Leider waren die ehrenwerten Anstrengungen der kleinen, schwarzen Chihuahuadame jedoch nicht geeignet, wirklich die Last von Taddls Schultern zu nehmen und Simon aus dem Gefängnis zu holen, auch wenn es den blauhaarigen Musiker schon ein wenig gefreut hatte, wie anhänglich und verschmust die Hündin gerade gewesen war, als er ihren Napf aufgefüllt hatte. Manchmal schien es, als würde sie genau wissen, wann es ihm nicht gut ging und er ein wenig emotionale Unterstützung in Form eines kleinen, außerordentlich niedlichen Hündchens benötigte, das man hochnehmen und kuscheln konnte und das einem dann mit seiner rauen und nicht gerade wohlriechenden Zunge über Mund und Nase schlabberte.
Taddl fühlte sich ausgelaugt. Er war die ganze Nacht wach gewesen, denn die gestrigen Ereignisse und vor allem die Sorge um seinen Freund hatten ihn emotional derart mitgenommen, dass an Schlaf nicht zu denken gewesen war. Babybrain hatte die belastenden Empfindungen in den Beat für einen neuen Song fließen lassen, der nach acht Stunden Arbeit inzwischen eine ziemlich greifbare Form angenommen hatte. Das Grundthema war im Prinzip Hilf- und Machtlosigkeit und der Klangteppich, den babybrain erschaffen hatte, vermittelte in Taddls Augen bereits sehr deutlich, was er in der vergangenen Nacht empfunden hatte: das Gefühl von schmerzlichem Mitleid und den dringenden, aber traurigerweise unerfüllbaren Wunsch zu helfen. Auch textlich waren schon ein paar vielversprechende Ideen und sogar ein wirklich guter, fertig ausgearbeiteter Vierer notiert.

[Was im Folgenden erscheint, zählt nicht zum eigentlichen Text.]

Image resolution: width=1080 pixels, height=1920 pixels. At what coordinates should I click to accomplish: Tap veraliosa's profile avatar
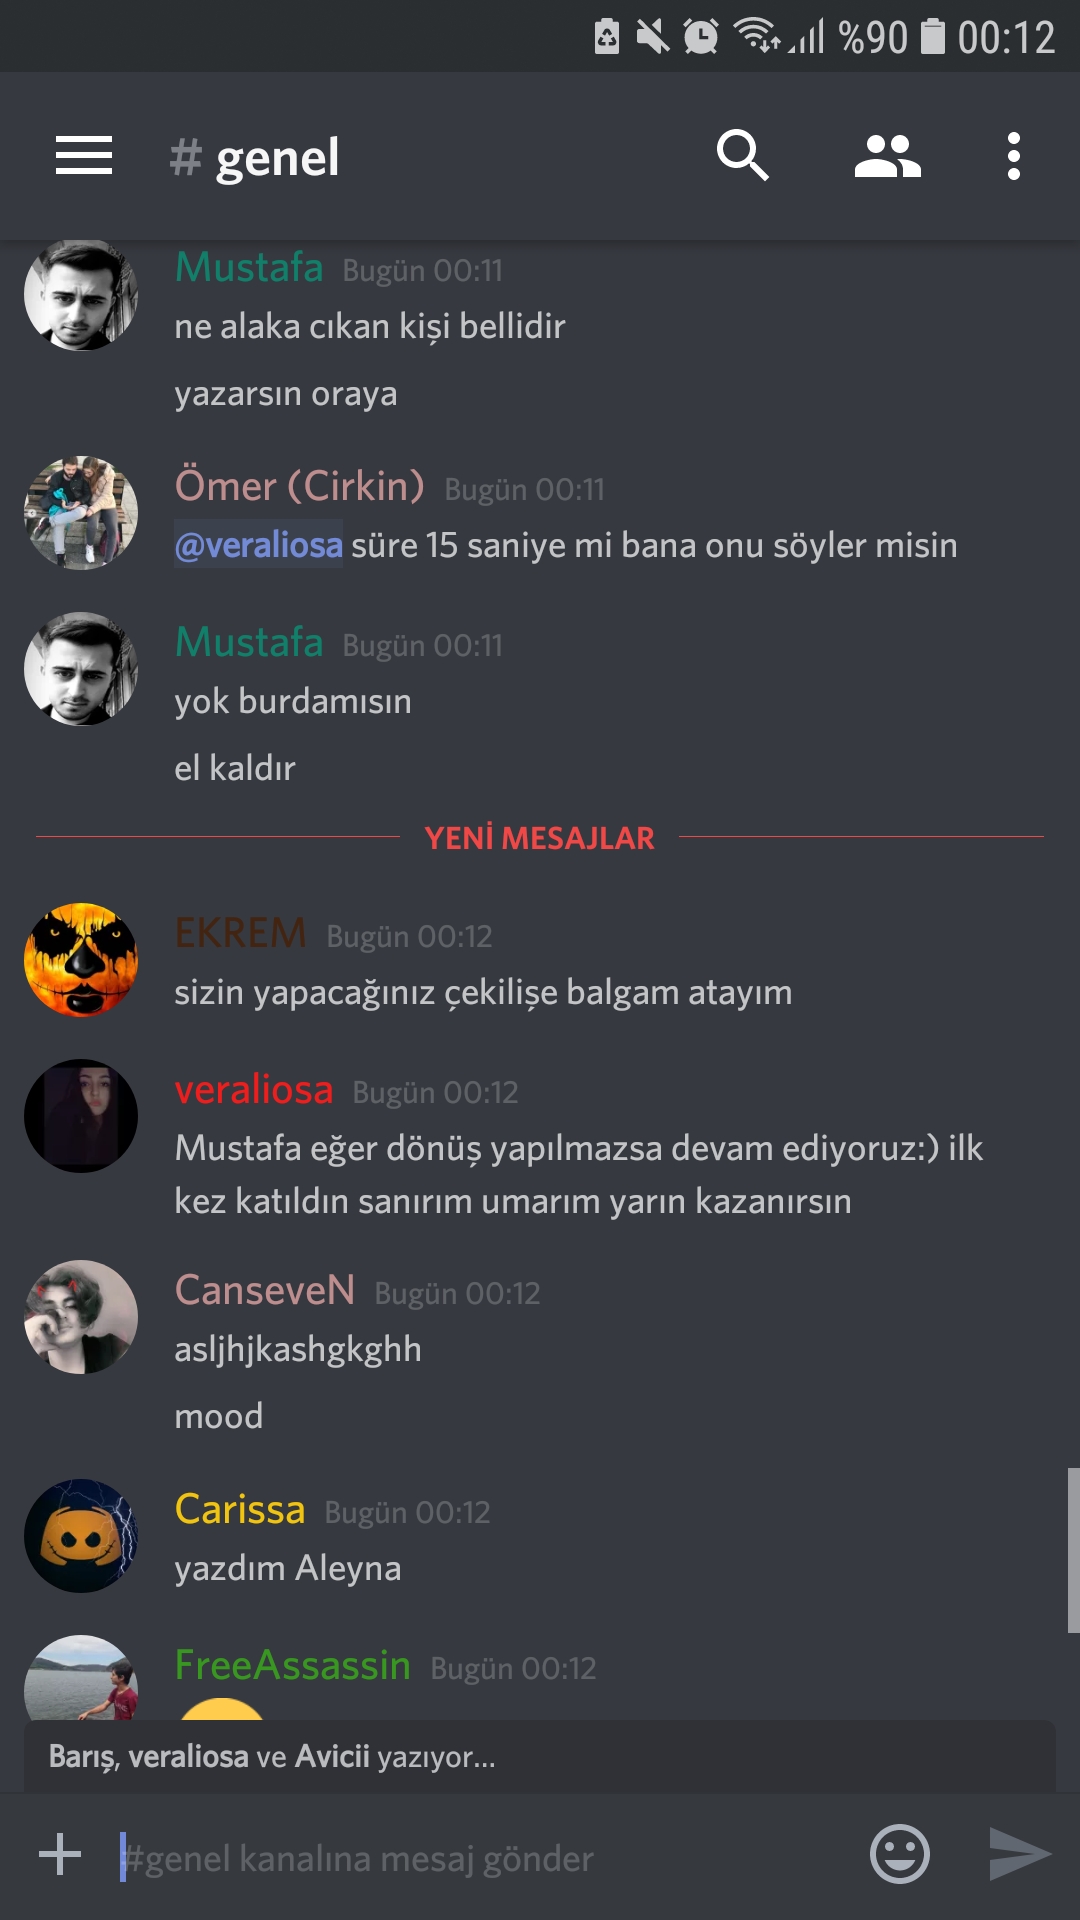point(81,1116)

Nicht nur einmal hatte sich Taddl in diesen nächtlichen Stunden bei dem Gedanken ertappt, wie schön es doch wäre, Simon neben sich sitzen zu haben und ihn in seiner hohen Stimmlage einige Zeilen einsingen zu lassen, wie er das bei dreifaches_x und black_sheep bereits mit wundervollen Ergebnissen getan hatte. Nicht nur, weil er dann aus dem Gefängnis heraus wäre; Wavvyboi harmonierte einfach von Natur aus perfekt mit babybrain.
Es mochte vielleicht auf den ersten Blick ein wenig schizophren wirken, wenn Taddl sagte, dass nicht er, sondern TJ_babybrain den neuen Beat produziert hatte, aber genau wie TJ_beastboy war dies nur ein Name, den der Musiker einer Seite seiner Persönlichkeit gegeben hatte. Babybrain war der emotionale, melancholische Teil seiner selbst, der zum Vorschein trat, wenn er seinen tieferen Gefühlen, Ängsten und Kümmernissen Ausdruck verlieh. Der Beastyboy dagegen war die flexende Verkörperung der selbstüberzeugten, humorvollen und vor Energie überschäumenden Mentalität, in die er automatisch verfiel, wenn er euphorische Raptexte schrieb oder performte.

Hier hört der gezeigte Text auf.